Data breach costs rising for unprepared organisations

US organisations face the highest costs with an average of $8.19 million per breach – up 5.3% on 2019 – driven by a complex regulatory landscape that can vary from state-to-state, especially when it comes breach notification. In the UK the figure has risen over 4%, to $3.9 million and is slightly higher than the global average after several years of tracking lower.

The average cost of each lost record has gone down slightly to $146 from $150 in 2019. The most expensive type of record to lose was customer PII records, which were involved in around 80% of breaches in the study. The least expensive record to lose was employee PII and was the least likely type of record to be lost in a breach.

Nearly 40% of the average total cost of a data breach stem from lost business –including increased customer turnover, lost revenue due to system downtime and the increasing cost of acquiring new business due to diminished reputation – increasing from $1.42 million in the 2019 study to $1.52 million in the 2020 study.

While the loss of thousands of records at a time is becoming common, Equifax-level breaches involving millions of records are still relatively rare. According to IBM, a “mega-breach” of 1 million to 10 million records cost an average of $50 million, while the loss of 50 million records might cost a company $392 million.

Most industries surveyed experienced an average total cost decline year over year, with the steepest drops coming in media, education, public sector, and hospitality.

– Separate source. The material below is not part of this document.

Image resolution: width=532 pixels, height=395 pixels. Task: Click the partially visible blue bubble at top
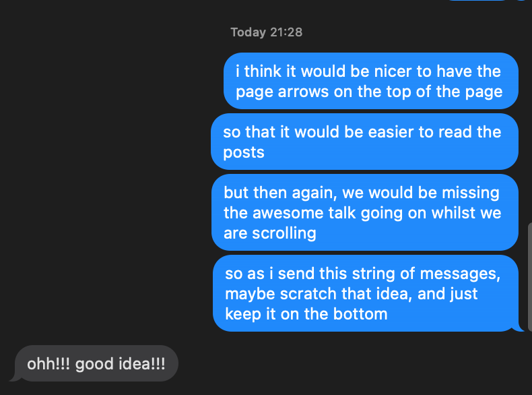(x=478, y=1)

However, healthcare (10.5%), retail (9.2%), and energy (14%) sectors saw an increase from 2019. The level of regulation plays a big role in what a company will pay to recover from a data breach. Heavily regulated industries such as healthcare and financial services see average costs of $7.13 million and $5.86 million respectively per incidents, while less regulated industries such as media and hospitality see average incident costs of under $2 million.

“Healthcare has been the number-one industry in terms of average cost of a data breach for ten years in a row now,” said Debeck. “It’s a highly regulated industry and faces a lot of regulatory burdens when it comes to remediation of a breach, and there are a lot of additional costs with medical records compared to other types of record.”

Debeck noted that the healthcare industry’s breach lifecycle is longer, averaging about 329 days compared to the overall average of 280 days. That leads to higher costs.

Ransomware costs can also be a significant consideration, especially around the decision whether to pay to retrieve data. According to The State of Ransomware 2020 report from Sophos, paying the ransom in any ransomware increases the overall cost of the attack. The report claims the global average to remediate a successful ransomware attack is $733,000 for organisations that do not pay the ransom, rising to $1,448,00 for organisations that do pay. This is likely because there will still be signification remediation efforts even if data is returned in addition to the cost of the ransom. The report also suggests for those companies that paid the ransom and have insurance covered by ransomware it is almost always (94%) the insurance firm that foots the bill.

Slow breach response increases costs

Time is money and being slow to detect and contain a breach can be costly. According to the IBM report, it now takes a combined 280 days to identify and contain a breach, which is one day more than the 2019 report. As with the average cost, Debeck said while the average remains largely the same better prepared companies are much quicker at remediation than those that do not put proper measures in place.

Speedy responses could be a massive cost saver. Companies able to detect and contain a breach in under 200 days spent on average $1.1 million less.

“Time really is money,” said Wendi Whitmore, director of X-Force Threat Intelligence at IBM. “The more time an attacker has within an environment the more access they can get to different devices, different pieces of data, different accounts, and all of those that are things that we need to remove their access and limit their impact moving forward. That certainly drives the cost up.”

National trends at containment remain unchanged from previous years; German, Canadian and South African organisations are quickest at finding and containing breaches – a combined 160, 226 and 228 days, respectively, while companies in the Middle East (380) and Brazil (369) take the longest. Industry trends also remain largely the same from previous years: Healthcare, public sector and entertainment organisations take the longest time to discover and contain a breach – all averaging more than 310 days – while the financial services, technology and research sectors were quickest at discovery and remediation.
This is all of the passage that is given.